The only caveat is that you are still out of luck if your use inbound filters to transform your URLs inside GA. Unfortunately, there is no easy solution other then creating a regex yourself to apply the same transformation to the URL.

Instructions for making this work on your site:
1) Go to Tom's post
2) Enter your code from GA as he mentions it in his post
3) Drag the bookmarklet to your toolbar
4) Right click the bookmarklet and edit the script by changing:
location.pathname
to
(typeof _gat.N[0].F == "undefined" ? location.pathname : _gat.N[0].F)

Change the part that says location.pathname to (typeof _gat.N[0].F == "undefined" ? location.pathname : _gat.N[0].F)
5) Click OK and you are good to go

Monday, April 16, 2012

GA is a bit confused this morning...

GA this morning forgot its cup of coffee

I am really enjoying the new GA v5, especially as they start porting some of the remaining functionality that has been missing these last months such as PDF and email support.  They even have improved the contrast in the latest iteration so I don't feel compelled to try to make GA higher contrast

One area, however, that I prefer from before was the main graph area.  It used to show the comparison information from previous periods as well as percentage differences. I suppose to save CPU they decided to remove that info and only post the standard aggregate data. The scaling also really needs some improvement because they play with the labels and scale with every change of a report.
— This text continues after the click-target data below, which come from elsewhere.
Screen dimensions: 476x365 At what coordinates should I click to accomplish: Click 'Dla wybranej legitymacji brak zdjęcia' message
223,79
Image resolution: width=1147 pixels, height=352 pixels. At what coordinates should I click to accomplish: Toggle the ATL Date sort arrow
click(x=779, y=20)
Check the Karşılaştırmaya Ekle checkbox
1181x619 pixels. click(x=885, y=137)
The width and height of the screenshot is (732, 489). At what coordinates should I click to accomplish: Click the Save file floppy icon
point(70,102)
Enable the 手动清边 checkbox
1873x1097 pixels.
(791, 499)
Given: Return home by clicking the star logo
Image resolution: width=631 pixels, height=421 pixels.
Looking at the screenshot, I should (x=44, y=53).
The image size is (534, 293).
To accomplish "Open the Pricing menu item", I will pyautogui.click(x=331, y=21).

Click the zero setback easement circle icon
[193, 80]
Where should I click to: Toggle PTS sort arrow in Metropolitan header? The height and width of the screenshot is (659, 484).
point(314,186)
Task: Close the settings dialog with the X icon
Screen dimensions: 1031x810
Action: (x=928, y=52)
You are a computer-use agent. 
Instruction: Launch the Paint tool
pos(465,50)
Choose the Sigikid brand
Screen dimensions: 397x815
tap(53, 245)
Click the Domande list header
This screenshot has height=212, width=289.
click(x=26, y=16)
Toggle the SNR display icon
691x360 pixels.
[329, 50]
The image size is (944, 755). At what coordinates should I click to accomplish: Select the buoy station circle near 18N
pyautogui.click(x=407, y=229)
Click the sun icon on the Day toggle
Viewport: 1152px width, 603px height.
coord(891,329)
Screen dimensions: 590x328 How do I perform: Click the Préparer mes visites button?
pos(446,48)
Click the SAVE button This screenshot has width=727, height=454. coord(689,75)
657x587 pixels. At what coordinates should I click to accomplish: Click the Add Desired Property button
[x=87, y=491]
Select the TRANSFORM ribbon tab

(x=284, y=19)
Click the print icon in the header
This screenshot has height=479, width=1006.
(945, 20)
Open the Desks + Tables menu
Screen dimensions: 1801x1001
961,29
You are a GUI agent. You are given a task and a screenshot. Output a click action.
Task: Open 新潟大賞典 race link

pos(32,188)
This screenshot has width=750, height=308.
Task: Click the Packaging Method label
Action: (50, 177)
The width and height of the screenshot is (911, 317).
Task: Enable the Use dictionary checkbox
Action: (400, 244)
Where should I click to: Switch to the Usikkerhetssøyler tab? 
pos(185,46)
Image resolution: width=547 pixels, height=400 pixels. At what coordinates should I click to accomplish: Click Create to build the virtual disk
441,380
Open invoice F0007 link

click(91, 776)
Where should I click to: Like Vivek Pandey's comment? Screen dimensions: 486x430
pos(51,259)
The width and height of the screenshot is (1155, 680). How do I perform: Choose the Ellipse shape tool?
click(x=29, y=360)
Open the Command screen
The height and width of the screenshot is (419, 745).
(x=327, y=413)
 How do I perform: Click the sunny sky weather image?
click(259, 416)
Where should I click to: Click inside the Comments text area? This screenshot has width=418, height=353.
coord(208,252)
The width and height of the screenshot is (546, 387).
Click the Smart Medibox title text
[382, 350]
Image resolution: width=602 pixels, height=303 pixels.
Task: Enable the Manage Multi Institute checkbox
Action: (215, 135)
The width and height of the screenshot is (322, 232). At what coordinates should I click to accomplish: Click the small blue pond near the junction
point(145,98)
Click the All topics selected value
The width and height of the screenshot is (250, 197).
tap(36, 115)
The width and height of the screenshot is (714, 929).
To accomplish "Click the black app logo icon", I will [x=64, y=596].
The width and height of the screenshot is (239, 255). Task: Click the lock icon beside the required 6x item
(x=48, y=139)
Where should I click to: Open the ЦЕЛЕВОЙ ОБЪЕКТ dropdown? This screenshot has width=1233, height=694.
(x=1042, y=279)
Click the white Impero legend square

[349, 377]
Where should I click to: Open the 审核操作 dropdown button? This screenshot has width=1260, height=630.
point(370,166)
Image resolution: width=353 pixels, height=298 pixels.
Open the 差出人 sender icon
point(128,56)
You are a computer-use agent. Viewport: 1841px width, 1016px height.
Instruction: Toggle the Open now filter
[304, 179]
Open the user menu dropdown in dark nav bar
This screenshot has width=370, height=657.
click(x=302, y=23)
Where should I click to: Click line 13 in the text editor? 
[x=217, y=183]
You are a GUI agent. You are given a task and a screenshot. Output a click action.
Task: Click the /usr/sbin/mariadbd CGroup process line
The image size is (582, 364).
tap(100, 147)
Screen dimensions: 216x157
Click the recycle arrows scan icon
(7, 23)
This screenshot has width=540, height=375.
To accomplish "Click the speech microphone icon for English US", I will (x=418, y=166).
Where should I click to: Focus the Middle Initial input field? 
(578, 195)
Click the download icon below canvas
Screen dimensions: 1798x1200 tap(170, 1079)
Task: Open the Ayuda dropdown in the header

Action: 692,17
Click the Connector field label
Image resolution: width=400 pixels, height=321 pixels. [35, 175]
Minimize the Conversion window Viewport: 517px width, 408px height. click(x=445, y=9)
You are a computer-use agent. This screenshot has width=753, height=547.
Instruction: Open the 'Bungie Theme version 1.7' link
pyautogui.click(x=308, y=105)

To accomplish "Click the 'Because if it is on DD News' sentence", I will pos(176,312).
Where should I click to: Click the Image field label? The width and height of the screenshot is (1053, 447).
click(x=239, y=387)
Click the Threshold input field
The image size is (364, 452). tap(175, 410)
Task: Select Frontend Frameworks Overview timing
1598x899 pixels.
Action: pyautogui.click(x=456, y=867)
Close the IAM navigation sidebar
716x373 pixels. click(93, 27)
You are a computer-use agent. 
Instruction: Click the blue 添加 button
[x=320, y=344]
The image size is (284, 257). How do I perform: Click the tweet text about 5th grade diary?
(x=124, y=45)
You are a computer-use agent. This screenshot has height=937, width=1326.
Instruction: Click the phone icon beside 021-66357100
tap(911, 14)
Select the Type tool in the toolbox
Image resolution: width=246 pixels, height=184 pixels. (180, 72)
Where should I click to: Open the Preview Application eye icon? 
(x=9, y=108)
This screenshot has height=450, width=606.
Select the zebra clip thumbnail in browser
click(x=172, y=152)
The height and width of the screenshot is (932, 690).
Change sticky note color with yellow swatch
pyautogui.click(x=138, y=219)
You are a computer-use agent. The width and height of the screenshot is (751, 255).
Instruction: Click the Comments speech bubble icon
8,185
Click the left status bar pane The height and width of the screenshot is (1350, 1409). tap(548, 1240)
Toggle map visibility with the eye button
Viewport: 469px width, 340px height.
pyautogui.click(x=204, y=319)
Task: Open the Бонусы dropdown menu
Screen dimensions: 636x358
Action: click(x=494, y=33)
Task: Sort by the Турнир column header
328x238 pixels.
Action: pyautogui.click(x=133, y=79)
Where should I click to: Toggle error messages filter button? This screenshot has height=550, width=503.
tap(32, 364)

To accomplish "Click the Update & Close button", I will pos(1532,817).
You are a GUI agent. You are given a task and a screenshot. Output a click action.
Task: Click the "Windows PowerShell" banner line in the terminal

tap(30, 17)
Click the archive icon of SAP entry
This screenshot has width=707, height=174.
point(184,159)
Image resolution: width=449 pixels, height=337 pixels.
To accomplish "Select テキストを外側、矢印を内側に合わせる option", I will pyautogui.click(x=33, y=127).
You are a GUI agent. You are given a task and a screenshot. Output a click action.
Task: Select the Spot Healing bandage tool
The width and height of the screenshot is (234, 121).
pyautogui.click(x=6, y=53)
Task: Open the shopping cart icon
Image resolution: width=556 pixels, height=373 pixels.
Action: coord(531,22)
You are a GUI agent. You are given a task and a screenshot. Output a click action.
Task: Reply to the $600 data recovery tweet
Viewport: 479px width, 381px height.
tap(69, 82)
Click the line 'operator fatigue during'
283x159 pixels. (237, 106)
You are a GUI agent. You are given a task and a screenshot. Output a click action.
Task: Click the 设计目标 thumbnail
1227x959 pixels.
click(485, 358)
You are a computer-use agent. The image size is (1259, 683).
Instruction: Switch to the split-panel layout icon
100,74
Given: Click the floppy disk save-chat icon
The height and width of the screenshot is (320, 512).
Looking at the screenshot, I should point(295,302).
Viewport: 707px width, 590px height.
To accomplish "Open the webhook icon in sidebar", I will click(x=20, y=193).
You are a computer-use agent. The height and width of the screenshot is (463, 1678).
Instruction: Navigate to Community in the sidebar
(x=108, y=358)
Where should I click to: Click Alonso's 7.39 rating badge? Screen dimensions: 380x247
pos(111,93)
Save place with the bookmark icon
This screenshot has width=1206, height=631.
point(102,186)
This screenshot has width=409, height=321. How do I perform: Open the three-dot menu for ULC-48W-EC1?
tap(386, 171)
Some things though you can just chalk up to being "beta".  This morning GA seems a bit confused on how to display its labels for time.  Look at the screenshot below. Hours are days and days are hours....feels a bit philosophical.
Not quite up to swiss watchmaker standards...

Hope they fix this later today.

PLUS: GA Evolution is Evolving

Also, I just wanted to give a quick heads up that I am completely rewriting Google Analytics Evolution.  The new version will be a responsive design in HTML5, based on Bootstrap, jQuery (of course), and the alpha (please don't break) version of the Google API Javascript Client Library.  I have all of the data pieces working and now I am just finishing the presentation of the returned data.

After that I will put Flot back into the mix and I'll relaunch.  This new verison will also include an option to sum/aggregate data from separate queries on the page.  Nothing very sophisticated and you'll need to be careful about aggregating averages, but for people who manage multiple sites but do not have "global" profiles setup in GA this can be a time saver.